## EXTRACTED RECORDS:

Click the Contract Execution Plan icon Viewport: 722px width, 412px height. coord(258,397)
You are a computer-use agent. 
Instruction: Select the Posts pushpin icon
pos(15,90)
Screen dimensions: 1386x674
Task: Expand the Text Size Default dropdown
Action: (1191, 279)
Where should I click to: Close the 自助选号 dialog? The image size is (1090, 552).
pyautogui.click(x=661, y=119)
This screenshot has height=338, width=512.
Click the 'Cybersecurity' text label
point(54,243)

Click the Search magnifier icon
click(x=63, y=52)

* * *

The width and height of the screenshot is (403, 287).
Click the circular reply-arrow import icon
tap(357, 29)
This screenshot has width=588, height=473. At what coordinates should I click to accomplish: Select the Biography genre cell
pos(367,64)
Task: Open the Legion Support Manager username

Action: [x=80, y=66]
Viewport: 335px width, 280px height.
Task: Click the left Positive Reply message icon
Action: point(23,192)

* * *

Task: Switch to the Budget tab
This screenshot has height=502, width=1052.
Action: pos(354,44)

## EXERCISE AIM:
Above are the records; copy exactly the lines from the line with "Click the Contract" through the line with "This screenshot has height=338, width=512.", both included.

## REPLY:
Click the Contract Execution Plan icon Viewport: 722px width, 412px height. coord(258,397)
You are a computer-use agent. 
Instruction: Select the Posts pushpin icon
pos(15,90)
Screen dimensions: 1386x674
Task: Expand the Text Size Default dropdown
Action: (1191, 279)
Where should I click to: Close the 自助选号 dialog? The image size is (1090, 552).
pyautogui.click(x=661, y=119)
This screenshot has height=338, width=512.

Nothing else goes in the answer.